Limitations of this study include generalization of the dataset, external variables not collected, and a small sample size. Information from the data utilized from the EHR from one institution cannot be generalized to all facilities. The small sample limited this study’s ability to examine the variation in hospital utilization between individual GMFCS levels or within each group (ambulatory versus non-ambulatory). Therapies were not examined by each discipline, which might provide details to better understand therapy service utilization in children with CP before and after SEMLS. In addition, some children may have received care outside of the study’s facility, including other hospitals, private clinics, or school settings. Only data present in the facility’s EHR was able to be described. These data were collected on in-person visits retrospectively before the COVID-19 pandemic when the use of telehealth for visits was initiated. From experience, some visits are continuing via telehealth and also in-person, which could be looked at in the future. Results from this study support the need for larger studies that examine each therapy separately and consider parent perspectives and preferences on coordination of care and burden following SEMLS.
Conclusion
This study highlights service utilization for children with CP following SEMLS. Despite the limitations of this small study, results demonstrate children had more orthopaedic and radiology visits and less therapy visits in the year after SEMLS, and nearly half of children with CP who undergo SEMLS are non-ambulatory.
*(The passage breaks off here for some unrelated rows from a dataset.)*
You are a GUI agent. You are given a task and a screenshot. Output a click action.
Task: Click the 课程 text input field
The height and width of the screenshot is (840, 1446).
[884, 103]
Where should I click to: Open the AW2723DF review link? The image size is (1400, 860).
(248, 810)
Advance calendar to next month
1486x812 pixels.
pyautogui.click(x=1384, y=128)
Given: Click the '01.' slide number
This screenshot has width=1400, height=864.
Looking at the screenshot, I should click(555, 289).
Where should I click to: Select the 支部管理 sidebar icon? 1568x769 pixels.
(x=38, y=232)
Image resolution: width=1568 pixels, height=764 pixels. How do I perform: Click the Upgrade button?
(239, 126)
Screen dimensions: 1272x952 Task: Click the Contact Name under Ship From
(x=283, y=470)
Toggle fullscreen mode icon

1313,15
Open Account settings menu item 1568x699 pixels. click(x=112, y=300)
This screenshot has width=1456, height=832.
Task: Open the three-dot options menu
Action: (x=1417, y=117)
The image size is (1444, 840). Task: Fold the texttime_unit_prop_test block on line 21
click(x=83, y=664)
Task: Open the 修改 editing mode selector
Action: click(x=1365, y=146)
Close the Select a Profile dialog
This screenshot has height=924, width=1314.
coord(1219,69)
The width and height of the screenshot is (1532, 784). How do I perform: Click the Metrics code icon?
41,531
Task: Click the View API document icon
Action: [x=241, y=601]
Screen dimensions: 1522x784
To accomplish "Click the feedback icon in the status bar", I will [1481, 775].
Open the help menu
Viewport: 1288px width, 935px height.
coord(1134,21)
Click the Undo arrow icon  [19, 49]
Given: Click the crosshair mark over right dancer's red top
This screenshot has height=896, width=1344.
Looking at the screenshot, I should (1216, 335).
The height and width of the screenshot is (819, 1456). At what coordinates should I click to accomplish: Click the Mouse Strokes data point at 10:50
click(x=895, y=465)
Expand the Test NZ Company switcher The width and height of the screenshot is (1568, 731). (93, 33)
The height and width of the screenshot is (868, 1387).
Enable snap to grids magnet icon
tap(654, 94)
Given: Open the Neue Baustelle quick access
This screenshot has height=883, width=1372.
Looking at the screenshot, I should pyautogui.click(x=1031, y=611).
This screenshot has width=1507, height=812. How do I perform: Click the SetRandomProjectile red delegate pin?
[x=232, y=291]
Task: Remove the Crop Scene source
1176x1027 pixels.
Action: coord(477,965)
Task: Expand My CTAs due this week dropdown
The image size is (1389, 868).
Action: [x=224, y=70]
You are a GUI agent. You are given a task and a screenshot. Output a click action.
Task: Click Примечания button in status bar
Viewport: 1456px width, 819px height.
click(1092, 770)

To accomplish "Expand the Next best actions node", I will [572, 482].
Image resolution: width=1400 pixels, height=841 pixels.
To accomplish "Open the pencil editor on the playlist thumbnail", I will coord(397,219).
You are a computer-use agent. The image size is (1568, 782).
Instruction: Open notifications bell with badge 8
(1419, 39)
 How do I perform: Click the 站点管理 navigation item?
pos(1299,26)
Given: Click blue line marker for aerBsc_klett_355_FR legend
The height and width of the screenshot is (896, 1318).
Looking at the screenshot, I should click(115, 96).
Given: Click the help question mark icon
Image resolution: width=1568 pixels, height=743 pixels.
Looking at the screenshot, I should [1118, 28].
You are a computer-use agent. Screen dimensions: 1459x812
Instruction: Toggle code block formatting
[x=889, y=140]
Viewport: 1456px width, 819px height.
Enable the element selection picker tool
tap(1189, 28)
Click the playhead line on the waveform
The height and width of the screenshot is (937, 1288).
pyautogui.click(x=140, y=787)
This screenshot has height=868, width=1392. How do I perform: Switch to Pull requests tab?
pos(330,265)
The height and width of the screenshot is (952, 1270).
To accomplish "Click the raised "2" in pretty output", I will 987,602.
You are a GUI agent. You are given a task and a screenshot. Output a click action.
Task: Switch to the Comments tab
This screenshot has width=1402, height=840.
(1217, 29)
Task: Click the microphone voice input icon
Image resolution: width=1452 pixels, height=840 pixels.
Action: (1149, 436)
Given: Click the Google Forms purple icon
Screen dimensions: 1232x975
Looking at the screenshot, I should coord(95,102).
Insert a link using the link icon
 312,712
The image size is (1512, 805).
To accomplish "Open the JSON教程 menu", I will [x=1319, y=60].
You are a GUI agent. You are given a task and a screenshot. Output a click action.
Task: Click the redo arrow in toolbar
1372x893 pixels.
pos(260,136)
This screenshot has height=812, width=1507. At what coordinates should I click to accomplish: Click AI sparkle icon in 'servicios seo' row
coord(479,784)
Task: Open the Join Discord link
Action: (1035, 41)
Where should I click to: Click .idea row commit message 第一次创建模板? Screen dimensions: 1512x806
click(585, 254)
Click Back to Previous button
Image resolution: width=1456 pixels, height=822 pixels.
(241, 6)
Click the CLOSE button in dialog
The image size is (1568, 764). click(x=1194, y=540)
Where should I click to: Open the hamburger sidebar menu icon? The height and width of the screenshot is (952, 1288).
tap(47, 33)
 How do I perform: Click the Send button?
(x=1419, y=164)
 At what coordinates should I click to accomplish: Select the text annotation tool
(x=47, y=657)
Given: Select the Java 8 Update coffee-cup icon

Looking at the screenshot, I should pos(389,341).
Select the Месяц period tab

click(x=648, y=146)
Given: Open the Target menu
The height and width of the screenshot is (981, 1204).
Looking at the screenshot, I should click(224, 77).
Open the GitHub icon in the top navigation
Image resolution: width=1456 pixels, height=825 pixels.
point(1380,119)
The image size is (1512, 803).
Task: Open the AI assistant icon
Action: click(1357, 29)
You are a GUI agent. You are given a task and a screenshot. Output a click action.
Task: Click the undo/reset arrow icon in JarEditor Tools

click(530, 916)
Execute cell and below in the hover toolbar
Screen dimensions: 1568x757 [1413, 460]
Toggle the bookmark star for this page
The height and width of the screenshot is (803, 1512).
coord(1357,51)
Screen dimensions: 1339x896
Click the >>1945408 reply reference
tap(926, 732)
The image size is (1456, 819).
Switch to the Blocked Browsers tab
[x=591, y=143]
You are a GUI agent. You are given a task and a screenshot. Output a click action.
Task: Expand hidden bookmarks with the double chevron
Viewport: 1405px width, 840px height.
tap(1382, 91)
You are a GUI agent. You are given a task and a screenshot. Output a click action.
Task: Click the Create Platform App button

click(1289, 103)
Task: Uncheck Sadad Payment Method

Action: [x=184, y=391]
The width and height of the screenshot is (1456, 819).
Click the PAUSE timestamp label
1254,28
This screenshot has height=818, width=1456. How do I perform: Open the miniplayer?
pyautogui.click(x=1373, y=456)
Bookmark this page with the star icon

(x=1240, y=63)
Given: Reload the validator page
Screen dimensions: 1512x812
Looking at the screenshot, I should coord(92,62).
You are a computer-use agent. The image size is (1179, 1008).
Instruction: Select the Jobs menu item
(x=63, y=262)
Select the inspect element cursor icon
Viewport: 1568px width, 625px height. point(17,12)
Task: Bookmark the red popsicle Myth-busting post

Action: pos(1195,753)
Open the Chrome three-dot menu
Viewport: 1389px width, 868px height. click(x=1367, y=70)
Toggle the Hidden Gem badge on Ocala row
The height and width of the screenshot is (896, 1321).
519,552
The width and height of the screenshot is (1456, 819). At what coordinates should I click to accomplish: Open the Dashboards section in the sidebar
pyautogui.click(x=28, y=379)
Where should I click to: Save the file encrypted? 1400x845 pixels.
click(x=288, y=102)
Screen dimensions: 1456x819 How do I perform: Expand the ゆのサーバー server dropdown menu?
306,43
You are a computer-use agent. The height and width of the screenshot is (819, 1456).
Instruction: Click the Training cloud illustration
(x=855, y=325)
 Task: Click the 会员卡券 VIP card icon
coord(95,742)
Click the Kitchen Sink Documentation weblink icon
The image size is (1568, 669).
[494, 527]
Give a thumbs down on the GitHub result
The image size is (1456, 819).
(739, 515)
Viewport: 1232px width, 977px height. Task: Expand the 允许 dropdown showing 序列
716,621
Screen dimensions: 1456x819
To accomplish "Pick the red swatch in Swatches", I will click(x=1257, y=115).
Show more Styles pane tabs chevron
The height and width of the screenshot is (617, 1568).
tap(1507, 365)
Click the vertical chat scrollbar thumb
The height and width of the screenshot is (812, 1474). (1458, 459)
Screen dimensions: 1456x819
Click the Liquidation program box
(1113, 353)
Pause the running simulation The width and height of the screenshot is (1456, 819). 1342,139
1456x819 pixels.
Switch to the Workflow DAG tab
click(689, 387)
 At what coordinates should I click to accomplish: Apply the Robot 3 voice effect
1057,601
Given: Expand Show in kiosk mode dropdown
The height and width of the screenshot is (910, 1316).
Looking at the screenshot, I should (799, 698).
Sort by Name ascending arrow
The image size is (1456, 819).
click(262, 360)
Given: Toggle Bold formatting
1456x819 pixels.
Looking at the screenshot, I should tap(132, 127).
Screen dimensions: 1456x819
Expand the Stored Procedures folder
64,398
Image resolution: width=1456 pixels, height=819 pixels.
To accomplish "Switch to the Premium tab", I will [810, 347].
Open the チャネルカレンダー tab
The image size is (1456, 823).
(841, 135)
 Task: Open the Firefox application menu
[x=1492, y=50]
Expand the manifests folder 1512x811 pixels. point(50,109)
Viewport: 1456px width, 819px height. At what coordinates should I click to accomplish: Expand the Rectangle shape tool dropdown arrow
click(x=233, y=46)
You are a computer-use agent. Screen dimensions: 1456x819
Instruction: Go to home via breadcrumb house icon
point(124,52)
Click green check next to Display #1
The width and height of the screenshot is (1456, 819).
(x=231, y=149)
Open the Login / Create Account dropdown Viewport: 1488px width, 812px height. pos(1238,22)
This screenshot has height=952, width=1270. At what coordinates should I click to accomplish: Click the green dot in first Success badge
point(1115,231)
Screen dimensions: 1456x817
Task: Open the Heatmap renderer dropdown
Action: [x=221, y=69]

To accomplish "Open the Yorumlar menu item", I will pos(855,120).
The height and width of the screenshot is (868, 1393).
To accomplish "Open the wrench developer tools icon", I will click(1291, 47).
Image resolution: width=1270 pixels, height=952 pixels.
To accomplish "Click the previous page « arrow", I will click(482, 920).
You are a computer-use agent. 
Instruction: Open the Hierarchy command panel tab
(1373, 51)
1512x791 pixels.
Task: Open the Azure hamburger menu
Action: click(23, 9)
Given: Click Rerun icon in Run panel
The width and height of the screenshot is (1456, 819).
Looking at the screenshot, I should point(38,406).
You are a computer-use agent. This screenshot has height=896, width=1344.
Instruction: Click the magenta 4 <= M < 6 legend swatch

Further examination of care needs in children with CP undergoing SEMLS are warranted and should consider differing needs for ambulatory versus non-ambulatory children, surgical burden, and post-operative immobilization. Studies across centers would be most useful due to the varying practices across institutions.
Footnotes
Acknowledgments
This study was partially supported by Cincinnati Children’s Patient Services Research Grant.
Conflict of interest
The authors have no conflicts of interest to report.
Ethical considerations
Institutional Review Board approval was obtained for this study with waiver of consent using EHR (IRB 2014-6879 and IRB 2020-0112).